Have you tried storing the state instead of calling forget for every time step? I am doing this now, however it takes longer to train but it will probably converge. I agree this has to do with the changing state distribution, but we cannot really let the agent explore without considering the history to take full advantage of the LSTM.
@JoostvDoorn I thought that this line would actually set remember for all internal modules, but I'm not certain? If that is not the case then yes I agree it should be set on the LSTM units themselves.
In summy, in Agent:observe, the only place that forget is called is at a terminal state. Of course when learning it should call forget before passing the minibatch through, and after learning as well. This means that memSampleFreq is the maximum amount of history the LSTMs keep during training, but they receive the entire history during validation/evaluation.
@Kaixhin Yes that line is enough, I will change that in my pull request.
I missed memSampleFreq, so I assumed it was calling forget every time. I guess memSampleFreq >= histLen is a good thing here, such that training, and updating have a similar distribution. Do note though that the 5th action will update based on the 2th, 3th, 4th, and 5th state in the Q-learning update, while the policy followed will be only be based on the 5th state, right?

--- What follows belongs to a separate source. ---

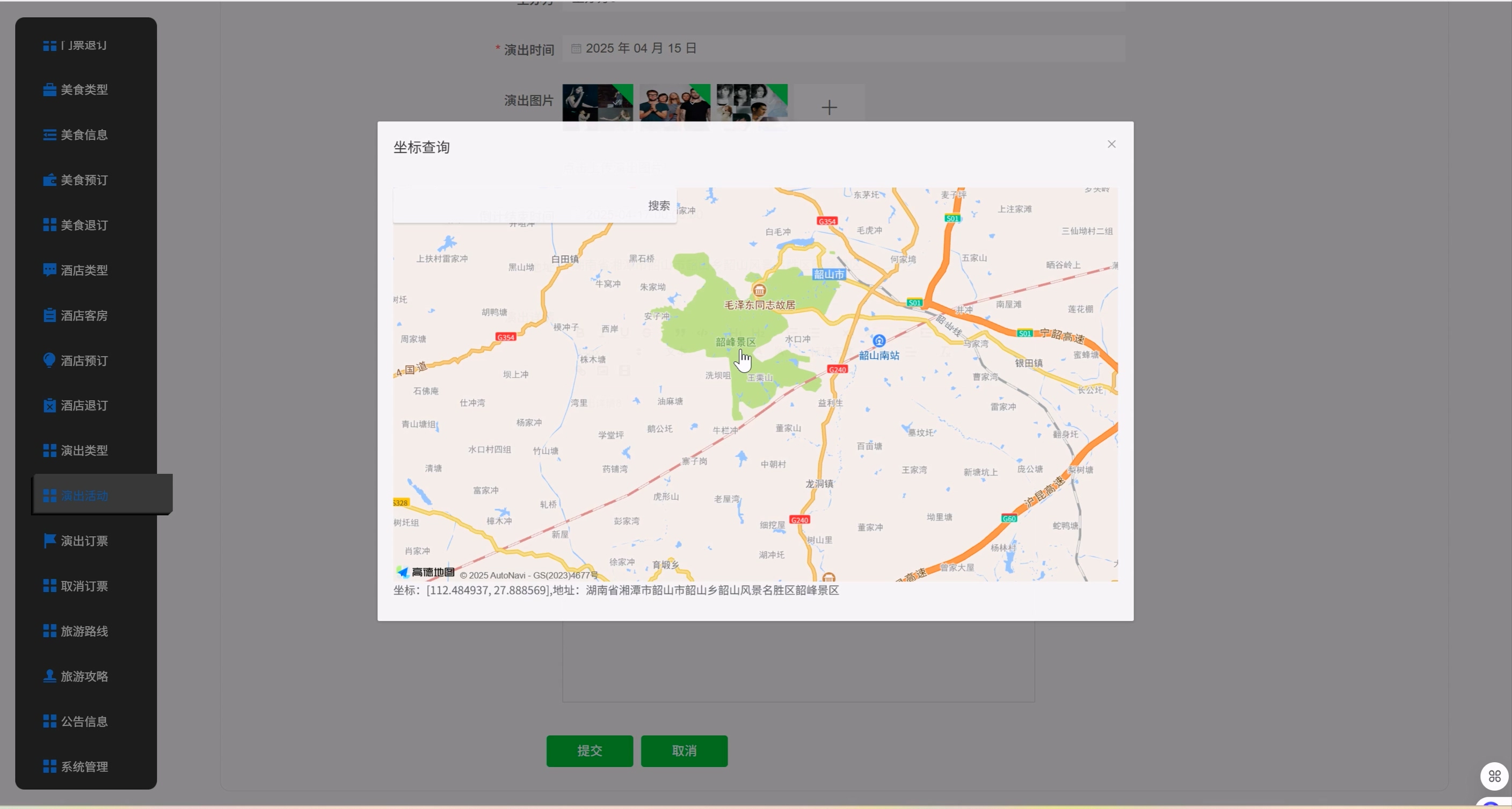Click the plus tile to add 演出图片
Viewport: 1512px width, 809px height.
pos(829,107)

@JoostvDoorn Yep memSampleFreq >= histLen would be sensible. Sorry not sure I understand your last question though. During learning updates for recurrent networks, histLen is used to determine the sequence length of states fed in (no concatenating frames in time as with a normal DQN). During training the hidden state will go back until the last time forget was called (and forget is called every memSampleFreq).
I guess like this; forget is called at the first time step so the LSTM will not have accumulated any information at this point, once here it will start accumulating state information (note however on torch.uniform() < epsilon we don't accumulate info, which is a bug). Now after calling Agent:learn we call forget again. Then once the episode continues, and reaches the point here the state information is the same as in the start of the episode, depending on the environment this is a problem.
Thanks for spotting the bug. @lake4790k please check 626712b to make sure async agents are accounted for as well.
@JoostvDoorn If I understand correctly then the issue is that the agent can't retain information during training because observe is interspersed with forget calls during learn? That's what I was wondering about above. My reasoning comes from the rnn docs. Also, it would be prohibitive to keep old states from before learn and pass them all through the network before starting again.
@Kaixhin yes this is needed for async, just created #47 to do it a bit differently.